::: ESTRATTI DEL DATASET :::
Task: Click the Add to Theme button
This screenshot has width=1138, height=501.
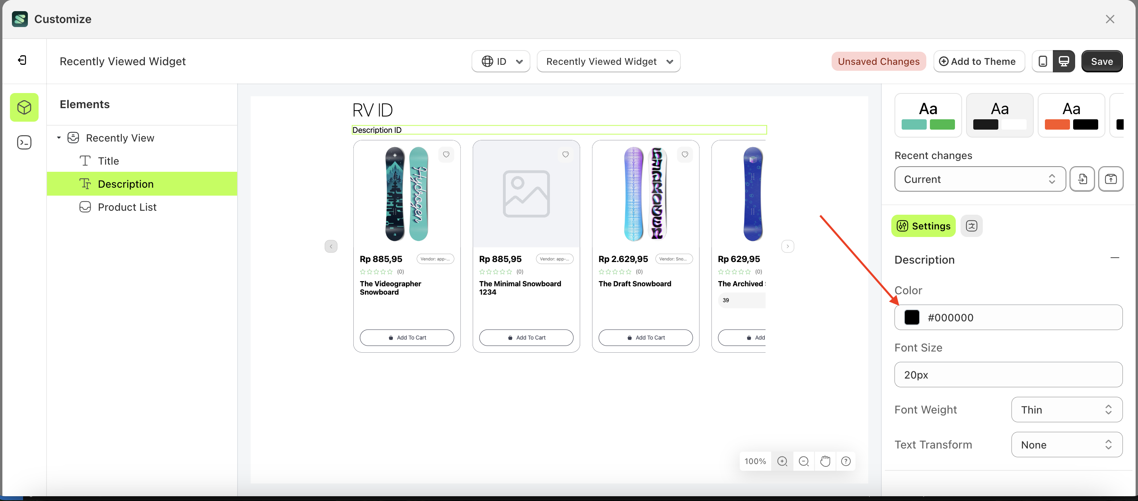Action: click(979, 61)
:::
::: ESTRATTI DEL DATASET :::
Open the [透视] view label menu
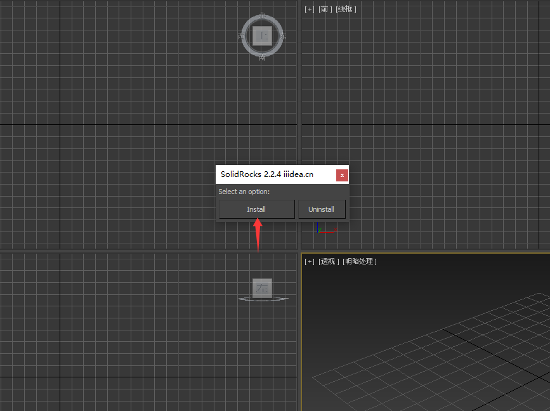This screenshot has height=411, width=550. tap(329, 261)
:::
→ COSA FARE: Copia senza modifiche le righe, a partire da quella che contiene "Task: Click the Add to Theme button" e fermandoti dopo quella che contiene "Action: click(979, 61)". Lascia fuori le immagini.

→ RISPOSTA SCRITTA:
Task: Click the Add to Theme button
This screenshot has width=1138, height=501.
Action: click(979, 61)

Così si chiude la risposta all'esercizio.